Tony Rennell's book Last Days of Glory: The Death of Queen Victoria describes Victoria's detailed instructions about her burial to her doctor, Sir James Reid (Brown died in 1883: the Queen's wish was for him to attend to her). These included a list of the keepsakes and mementoes, photographs and trinkets to be placed in the coffin with her: along with Albert's dressing gown and a plaster cast of his hand, the Queen was buried with a lock of Brown's hair, his photograph, Brown's mother's wedding ring, given to her by Brown, along with several of his letters. The photograph, wrapped in white tissue paper, was placed in her left hand, with flowers arranged to hide it from view. She wore the ring on the third finger of her right hand.

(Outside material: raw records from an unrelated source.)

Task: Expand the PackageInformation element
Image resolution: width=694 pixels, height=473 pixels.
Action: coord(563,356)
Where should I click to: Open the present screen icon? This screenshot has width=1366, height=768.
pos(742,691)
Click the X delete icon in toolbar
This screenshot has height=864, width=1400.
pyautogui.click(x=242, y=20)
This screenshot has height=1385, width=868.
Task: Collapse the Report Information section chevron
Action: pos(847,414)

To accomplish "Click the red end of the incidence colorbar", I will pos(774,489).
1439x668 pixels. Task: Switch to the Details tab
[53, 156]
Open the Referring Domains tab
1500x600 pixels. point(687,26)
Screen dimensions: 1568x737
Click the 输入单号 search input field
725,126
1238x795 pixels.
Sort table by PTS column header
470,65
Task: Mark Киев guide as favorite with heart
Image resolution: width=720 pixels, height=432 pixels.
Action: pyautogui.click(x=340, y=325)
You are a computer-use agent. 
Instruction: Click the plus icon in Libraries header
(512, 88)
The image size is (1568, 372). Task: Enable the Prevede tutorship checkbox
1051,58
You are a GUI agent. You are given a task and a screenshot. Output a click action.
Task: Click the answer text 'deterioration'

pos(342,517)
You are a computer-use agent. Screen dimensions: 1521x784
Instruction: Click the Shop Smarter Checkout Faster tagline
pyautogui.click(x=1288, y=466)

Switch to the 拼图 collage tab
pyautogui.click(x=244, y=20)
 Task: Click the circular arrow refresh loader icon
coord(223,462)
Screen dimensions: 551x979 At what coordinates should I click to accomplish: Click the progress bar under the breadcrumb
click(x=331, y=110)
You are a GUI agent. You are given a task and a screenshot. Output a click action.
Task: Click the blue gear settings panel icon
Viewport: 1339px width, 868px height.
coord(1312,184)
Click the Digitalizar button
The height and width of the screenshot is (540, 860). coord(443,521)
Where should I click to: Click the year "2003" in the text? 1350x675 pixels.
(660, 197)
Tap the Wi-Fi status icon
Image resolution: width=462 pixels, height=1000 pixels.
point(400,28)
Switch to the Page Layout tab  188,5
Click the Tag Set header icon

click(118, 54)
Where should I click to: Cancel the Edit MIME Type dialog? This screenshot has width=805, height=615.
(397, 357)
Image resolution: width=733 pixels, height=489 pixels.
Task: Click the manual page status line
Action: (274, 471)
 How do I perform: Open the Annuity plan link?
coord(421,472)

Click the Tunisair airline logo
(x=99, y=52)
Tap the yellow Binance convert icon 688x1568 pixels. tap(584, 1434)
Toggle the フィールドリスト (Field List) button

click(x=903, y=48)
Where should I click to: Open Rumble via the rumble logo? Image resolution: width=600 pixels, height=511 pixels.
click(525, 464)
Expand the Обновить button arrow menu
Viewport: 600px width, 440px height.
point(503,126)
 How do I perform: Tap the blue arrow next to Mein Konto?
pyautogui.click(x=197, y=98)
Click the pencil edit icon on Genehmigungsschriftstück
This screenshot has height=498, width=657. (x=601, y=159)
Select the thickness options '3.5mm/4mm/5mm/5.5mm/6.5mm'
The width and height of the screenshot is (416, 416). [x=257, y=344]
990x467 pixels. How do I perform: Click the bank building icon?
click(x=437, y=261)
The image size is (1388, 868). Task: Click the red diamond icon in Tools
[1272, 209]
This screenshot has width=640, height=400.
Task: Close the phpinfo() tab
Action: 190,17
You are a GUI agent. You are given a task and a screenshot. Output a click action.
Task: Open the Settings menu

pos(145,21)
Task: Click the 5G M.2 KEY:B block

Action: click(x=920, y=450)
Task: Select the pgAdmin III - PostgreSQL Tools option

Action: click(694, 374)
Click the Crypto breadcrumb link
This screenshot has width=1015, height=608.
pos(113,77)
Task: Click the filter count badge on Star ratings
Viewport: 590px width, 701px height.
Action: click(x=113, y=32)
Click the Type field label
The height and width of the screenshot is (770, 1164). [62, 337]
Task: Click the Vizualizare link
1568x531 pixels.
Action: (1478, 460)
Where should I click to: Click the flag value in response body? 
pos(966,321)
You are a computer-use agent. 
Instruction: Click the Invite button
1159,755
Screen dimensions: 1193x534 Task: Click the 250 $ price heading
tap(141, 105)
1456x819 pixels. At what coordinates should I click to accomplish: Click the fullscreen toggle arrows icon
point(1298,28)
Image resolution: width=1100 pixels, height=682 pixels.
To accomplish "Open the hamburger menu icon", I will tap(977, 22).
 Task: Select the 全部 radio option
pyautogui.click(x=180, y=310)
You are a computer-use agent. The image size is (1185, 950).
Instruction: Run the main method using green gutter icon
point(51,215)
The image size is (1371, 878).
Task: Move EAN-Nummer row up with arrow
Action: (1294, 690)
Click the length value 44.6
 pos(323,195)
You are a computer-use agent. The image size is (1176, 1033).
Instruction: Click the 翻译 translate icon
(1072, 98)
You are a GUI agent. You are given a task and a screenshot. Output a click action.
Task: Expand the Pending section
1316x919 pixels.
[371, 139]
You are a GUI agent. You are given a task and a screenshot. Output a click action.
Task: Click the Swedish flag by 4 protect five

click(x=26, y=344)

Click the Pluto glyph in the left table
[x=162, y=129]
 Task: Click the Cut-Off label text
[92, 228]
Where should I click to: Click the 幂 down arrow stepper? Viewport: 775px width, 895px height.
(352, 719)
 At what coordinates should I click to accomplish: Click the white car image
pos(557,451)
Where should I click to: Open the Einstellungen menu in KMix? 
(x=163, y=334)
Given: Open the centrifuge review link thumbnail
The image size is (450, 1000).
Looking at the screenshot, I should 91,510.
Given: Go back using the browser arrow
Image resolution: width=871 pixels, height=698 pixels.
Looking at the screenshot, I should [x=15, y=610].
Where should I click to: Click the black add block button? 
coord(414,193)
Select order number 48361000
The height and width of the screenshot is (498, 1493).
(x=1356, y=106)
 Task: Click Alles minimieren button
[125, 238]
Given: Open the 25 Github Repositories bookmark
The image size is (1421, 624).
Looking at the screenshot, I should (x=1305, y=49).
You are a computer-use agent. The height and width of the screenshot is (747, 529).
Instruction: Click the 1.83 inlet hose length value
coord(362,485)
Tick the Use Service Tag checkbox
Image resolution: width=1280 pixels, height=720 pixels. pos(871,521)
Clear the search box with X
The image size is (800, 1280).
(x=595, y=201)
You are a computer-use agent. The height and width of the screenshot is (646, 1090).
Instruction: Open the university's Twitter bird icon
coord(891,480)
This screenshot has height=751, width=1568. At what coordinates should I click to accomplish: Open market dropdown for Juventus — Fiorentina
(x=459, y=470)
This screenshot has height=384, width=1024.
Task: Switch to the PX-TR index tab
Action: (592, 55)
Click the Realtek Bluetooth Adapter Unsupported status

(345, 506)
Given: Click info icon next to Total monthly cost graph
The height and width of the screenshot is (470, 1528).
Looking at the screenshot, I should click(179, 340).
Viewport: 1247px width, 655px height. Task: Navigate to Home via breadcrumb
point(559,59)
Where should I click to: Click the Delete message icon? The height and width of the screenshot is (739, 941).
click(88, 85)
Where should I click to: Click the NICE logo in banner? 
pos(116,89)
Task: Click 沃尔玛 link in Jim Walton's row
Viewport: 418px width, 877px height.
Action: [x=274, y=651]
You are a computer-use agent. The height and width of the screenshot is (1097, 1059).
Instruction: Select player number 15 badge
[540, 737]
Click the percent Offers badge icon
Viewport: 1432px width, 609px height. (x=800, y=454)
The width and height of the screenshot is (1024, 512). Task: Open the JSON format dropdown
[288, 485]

Two days after being afflicted with erysipelas, which crippled him to the point of not being able to attend the queen for the first time in over eighteen years as her servant, John Brown died, aged 56, at Windsor Castle on 27 March 1883, and is buried in Crathie Kirkyard, in the next plot to his parents and a number of his siblings. The inscription on his gravestone further shows the attachment between him and the Queen:
"This stone is erected in affectionate and grateful remembrance of John Brown the devoted and faithful personal attendant and beloved friend of Queen Victoria in whose service he had been for 34 years.
Born at Crathienaird 8th Decr. 1826 died at Windsor Castle 27th March 1883.
That Friend on whose fidelity you count/that Friend given to you by circumstances/over which you have no control/was God’s own gift.
Well done good and faithful servant/Thou hast been faithful over a few things,/I will make thee ruler over many things/Enter thou into the joy of the Lord."
"He was the best, truest heart that ever beat," Queen Victoria wrote to Brown's sister-in-law, Jessie McHardy Brown. In a letter to the British poet Alfred Tennyson, from whom she commissioned lines for Brown's tombstone, Victoria eulogised her faithful servant:
He had no thought but for me, my welfare, my comfort, my safety, my happiness. Courageous, unselfish, totally disinterested, discreet to the highest degree, speaking the truth fearlessly and telling me what he thought and considered to be "just and right," without flattery and without saying what would be pleasing if he did not think it right. . . . The comfort of my daily life is gone—the void is terrible—the loss is irreparable!
Queen Victoria commissioned a life-sized statue of Brown by Edgar Boehm shortly after his death. The inscription read: Friend more than Servant. Loyal. Truthful. Brave. Self less than Duty, even to the Grave. When Victoria's son succeeded to the throne he had the statue moved to a less conspicuous site.: 23
The statues and private memorials that Victoria had created for Brown were destroyed on the orders of her son, Edward VII, with whom Brown had often clashed and who resented Brown.
Design and manufacture of both medals were commissioned by Queen Victoria.
Gordon McLeod portrayed John Brown in Victoria the Great (1937), Sixty Glorious Years (1938) and The Prime Minister (1941).
Gerhard Bienert portrayed John Brown in Ohm Kruger (1941).
The 1950 film The Mudlark features John Brown at Windsor Castle, portrayed by Finlay Currie.
William Dysart portrayed John Brown in the TV series Edward the Seventh (1975).
The 1997 film Mrs Brown is the fictionalised story of John Brown. Sir Billy Connolly portrays Brown and Dame Judi Dench portrays Queen Victoria.